Return the count of lines in the records that include the string "checkbox", and nothing besides it.

▶ Data for analysis
• • • • • • •

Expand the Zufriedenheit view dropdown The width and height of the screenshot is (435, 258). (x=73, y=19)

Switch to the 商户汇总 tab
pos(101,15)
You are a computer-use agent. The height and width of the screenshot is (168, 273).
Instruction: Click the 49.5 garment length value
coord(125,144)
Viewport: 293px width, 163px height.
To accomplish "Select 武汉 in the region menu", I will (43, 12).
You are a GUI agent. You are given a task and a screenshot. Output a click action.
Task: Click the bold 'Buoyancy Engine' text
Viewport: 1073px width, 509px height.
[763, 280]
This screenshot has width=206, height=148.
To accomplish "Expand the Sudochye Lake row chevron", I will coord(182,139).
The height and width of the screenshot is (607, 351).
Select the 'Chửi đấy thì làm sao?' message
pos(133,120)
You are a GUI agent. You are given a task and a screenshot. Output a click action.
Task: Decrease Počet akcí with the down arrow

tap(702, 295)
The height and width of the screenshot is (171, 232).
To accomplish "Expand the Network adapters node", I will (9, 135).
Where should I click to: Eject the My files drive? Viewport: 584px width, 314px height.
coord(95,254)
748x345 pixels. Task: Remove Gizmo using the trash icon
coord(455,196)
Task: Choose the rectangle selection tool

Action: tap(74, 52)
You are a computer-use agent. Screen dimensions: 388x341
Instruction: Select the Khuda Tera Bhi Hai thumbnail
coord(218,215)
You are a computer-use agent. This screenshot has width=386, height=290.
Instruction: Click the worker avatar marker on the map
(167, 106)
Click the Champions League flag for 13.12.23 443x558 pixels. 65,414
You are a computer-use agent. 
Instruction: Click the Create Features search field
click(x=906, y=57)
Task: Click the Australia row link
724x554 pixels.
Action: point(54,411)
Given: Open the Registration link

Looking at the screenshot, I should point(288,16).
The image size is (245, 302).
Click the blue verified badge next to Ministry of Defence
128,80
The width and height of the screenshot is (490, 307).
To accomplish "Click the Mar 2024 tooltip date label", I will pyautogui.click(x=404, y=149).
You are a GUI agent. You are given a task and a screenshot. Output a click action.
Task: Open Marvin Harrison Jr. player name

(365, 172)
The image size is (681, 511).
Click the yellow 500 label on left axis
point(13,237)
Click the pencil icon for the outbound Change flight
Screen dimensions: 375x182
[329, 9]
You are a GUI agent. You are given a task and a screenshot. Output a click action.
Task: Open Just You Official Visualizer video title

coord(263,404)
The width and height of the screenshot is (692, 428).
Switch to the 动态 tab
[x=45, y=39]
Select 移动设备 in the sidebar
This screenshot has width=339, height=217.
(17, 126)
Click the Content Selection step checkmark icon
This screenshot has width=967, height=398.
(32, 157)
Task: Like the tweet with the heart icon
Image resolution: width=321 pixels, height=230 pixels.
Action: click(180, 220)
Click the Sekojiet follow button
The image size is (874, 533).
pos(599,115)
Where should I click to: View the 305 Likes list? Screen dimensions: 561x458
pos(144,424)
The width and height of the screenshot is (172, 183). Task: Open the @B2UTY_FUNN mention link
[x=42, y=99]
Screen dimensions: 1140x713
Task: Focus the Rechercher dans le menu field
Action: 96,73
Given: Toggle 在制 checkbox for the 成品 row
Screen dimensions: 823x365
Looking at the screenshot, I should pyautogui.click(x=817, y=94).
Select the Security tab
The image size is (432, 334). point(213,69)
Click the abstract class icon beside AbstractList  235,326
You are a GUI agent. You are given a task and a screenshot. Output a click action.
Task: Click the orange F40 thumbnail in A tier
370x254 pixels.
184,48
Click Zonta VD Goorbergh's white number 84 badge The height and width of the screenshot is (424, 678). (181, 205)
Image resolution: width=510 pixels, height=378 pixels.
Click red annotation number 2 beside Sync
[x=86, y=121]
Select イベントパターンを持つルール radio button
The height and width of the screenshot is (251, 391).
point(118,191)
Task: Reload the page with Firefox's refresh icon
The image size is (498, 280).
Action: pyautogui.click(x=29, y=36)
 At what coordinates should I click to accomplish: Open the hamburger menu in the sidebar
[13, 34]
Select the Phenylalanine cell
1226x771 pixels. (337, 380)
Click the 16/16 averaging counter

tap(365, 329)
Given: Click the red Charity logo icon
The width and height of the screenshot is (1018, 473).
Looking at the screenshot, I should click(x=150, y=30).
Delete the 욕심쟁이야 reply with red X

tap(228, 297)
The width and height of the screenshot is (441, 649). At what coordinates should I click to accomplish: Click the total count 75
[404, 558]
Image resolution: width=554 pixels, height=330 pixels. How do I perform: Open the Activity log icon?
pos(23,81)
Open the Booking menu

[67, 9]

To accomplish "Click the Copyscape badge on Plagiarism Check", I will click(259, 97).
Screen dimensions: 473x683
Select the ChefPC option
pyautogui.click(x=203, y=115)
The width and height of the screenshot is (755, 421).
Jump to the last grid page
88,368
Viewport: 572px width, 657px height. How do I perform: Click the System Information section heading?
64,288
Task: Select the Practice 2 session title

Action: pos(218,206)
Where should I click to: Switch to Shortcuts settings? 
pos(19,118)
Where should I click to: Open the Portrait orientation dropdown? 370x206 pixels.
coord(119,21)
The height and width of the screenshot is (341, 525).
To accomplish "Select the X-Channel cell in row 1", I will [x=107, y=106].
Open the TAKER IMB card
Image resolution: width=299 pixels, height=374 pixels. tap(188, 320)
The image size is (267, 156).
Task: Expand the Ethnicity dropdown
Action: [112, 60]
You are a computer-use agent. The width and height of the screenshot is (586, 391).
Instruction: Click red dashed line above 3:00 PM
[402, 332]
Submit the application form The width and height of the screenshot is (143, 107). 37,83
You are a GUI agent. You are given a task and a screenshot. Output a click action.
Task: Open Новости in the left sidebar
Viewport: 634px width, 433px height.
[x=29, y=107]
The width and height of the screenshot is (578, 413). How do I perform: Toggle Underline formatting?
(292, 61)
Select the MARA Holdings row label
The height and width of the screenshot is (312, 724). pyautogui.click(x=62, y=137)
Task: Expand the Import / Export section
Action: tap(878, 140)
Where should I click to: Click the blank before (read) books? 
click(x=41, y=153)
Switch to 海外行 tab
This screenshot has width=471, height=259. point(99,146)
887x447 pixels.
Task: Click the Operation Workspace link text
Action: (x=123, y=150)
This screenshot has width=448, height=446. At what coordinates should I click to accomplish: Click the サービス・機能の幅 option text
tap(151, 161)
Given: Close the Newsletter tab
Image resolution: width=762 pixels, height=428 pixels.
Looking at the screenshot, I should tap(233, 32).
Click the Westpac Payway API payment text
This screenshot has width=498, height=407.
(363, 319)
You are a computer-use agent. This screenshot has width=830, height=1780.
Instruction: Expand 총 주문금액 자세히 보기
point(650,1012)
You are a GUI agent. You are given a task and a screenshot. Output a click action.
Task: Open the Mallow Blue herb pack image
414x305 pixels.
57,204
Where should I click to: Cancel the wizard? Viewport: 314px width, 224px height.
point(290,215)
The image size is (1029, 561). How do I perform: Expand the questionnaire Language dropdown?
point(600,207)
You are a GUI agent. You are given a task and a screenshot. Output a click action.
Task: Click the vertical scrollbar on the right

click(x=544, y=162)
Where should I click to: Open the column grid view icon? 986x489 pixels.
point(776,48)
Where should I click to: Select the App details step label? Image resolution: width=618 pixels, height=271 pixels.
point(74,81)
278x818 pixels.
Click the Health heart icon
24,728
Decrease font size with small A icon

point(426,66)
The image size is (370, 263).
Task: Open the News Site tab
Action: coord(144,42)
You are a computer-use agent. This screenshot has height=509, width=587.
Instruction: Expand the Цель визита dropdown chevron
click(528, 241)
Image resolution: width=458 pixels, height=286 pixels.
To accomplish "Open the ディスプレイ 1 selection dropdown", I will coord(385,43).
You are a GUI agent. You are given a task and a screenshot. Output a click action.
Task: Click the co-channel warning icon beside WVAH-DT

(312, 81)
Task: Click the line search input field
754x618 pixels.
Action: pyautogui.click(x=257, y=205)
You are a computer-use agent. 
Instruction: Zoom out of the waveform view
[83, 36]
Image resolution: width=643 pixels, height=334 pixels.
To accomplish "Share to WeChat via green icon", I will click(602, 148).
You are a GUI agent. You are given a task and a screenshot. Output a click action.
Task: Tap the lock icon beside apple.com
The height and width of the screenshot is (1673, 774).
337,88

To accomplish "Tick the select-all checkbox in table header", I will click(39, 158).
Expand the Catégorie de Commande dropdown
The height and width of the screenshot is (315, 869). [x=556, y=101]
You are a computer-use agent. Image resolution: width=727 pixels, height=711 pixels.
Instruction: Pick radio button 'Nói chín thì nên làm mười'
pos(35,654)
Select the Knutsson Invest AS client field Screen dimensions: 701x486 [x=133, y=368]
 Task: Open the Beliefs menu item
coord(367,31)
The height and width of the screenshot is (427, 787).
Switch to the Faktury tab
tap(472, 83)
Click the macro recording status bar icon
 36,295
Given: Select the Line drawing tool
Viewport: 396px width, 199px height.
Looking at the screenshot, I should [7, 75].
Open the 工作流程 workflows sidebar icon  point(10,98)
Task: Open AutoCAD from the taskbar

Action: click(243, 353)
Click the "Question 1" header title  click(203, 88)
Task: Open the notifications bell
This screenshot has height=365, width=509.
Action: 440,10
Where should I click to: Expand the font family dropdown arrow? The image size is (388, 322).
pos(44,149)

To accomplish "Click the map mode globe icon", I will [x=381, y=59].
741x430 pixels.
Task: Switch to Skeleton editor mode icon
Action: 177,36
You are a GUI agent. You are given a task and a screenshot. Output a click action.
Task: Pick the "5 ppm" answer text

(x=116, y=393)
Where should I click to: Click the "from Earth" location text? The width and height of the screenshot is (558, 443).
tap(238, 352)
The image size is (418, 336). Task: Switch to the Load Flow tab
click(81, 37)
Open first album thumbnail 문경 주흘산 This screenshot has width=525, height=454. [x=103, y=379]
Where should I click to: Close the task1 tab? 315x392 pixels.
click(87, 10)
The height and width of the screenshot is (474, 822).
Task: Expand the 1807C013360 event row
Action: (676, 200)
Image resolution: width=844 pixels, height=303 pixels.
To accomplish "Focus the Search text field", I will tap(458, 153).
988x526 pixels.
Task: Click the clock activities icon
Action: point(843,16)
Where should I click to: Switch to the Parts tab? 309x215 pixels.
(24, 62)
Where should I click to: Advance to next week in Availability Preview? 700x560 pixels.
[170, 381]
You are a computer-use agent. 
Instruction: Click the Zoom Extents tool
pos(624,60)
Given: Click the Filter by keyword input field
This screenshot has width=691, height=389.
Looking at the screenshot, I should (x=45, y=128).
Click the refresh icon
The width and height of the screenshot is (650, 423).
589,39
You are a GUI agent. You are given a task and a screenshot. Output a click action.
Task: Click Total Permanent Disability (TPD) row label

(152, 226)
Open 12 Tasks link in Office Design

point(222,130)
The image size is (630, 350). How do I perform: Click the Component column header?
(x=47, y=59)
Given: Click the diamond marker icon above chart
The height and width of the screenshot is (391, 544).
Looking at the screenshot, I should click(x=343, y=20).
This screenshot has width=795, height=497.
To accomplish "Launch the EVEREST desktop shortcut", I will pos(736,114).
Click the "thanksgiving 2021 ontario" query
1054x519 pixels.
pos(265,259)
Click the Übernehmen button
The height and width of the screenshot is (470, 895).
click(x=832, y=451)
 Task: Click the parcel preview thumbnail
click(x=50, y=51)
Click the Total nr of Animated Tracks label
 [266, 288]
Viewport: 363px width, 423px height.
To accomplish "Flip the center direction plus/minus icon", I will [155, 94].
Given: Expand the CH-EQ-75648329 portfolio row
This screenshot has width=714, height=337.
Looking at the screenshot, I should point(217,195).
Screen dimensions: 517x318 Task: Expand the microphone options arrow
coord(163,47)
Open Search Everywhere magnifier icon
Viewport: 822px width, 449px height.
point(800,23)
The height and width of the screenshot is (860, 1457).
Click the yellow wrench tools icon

• • • • • • •

▶ Answer to this problem
2